Elgoff’s film premiered in September 2012 at the Redbones Blues Café in St Andrew and showcased Smith and the multi-member Inna de Yard troupe. While a small budget prevented him from taking the entire band to Switzerland, Elgoff is pleased The Art of Making Music a Way of Life was finally shown in his homeland.
“It was a unique event with film and live performance, feedback from radio and audience has been right. We had a lot of fun on this little tour,” Elgoff, 50, told the Jamaica Observer.
The Smiths and Pallini performed in Locarno, Porto Ronco Beach, Lugano, Zurich and Bellinzona.
Smith, 59, is reggae’s most prolific session musician. He has been recording since the early 1970s, starting with artistes such as Augustus Pablo, Dennis Brown and Yabby You before joining Bob Marley’s Wailers band in 1976.

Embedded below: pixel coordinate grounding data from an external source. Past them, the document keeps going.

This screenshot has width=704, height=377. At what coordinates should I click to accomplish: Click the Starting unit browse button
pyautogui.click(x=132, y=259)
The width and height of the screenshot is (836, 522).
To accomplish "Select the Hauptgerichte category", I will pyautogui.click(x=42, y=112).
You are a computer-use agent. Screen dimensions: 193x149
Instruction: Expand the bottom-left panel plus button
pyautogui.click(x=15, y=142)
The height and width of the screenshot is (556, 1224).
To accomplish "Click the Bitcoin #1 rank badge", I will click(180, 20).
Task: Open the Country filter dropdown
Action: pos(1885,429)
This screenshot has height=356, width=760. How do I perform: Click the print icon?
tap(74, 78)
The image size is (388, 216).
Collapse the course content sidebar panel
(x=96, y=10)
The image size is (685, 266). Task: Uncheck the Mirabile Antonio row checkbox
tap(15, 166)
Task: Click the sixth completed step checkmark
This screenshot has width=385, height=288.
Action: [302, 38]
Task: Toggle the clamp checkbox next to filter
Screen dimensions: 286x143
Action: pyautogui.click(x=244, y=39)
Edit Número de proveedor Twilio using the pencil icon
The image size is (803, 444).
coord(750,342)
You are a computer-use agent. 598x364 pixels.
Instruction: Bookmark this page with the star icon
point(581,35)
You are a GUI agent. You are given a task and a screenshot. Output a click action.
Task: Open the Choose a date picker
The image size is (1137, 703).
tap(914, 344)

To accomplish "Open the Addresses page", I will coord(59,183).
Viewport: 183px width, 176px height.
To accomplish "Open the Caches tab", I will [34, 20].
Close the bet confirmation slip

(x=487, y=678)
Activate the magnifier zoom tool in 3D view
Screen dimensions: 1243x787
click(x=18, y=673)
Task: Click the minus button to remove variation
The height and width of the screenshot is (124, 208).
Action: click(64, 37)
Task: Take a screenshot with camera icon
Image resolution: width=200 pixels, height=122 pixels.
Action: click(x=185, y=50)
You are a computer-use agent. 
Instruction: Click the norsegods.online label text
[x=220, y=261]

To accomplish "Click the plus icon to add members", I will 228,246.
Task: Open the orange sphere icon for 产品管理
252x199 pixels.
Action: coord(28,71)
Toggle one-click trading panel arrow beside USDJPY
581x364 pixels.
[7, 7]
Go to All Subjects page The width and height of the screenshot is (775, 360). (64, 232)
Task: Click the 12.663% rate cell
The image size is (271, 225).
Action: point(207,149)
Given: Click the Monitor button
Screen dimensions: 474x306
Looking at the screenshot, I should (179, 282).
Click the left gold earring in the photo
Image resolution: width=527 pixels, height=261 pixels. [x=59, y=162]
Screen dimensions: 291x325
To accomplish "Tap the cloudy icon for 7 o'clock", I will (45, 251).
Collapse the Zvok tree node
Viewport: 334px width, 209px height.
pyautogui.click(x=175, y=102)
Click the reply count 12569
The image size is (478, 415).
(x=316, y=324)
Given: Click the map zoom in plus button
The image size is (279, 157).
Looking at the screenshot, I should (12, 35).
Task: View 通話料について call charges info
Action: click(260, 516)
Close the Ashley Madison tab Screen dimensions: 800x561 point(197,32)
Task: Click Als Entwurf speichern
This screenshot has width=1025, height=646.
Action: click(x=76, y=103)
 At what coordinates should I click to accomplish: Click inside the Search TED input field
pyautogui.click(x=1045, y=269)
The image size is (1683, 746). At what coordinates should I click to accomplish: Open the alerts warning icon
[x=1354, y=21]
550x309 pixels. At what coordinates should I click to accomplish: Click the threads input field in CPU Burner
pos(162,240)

In 2006, he started the Inna de Yard project which has yielded a number of well-received acoustic albums by the Congos, Junior Murvin, Kiddus I and Linval Thompson, among others.
Elgoff, who hails from the city of St Gallen in Switzerland, has been listening to reggae since the late 1970s and visits Jamaica regularly. He began production on the Inna de Yard film three years ago.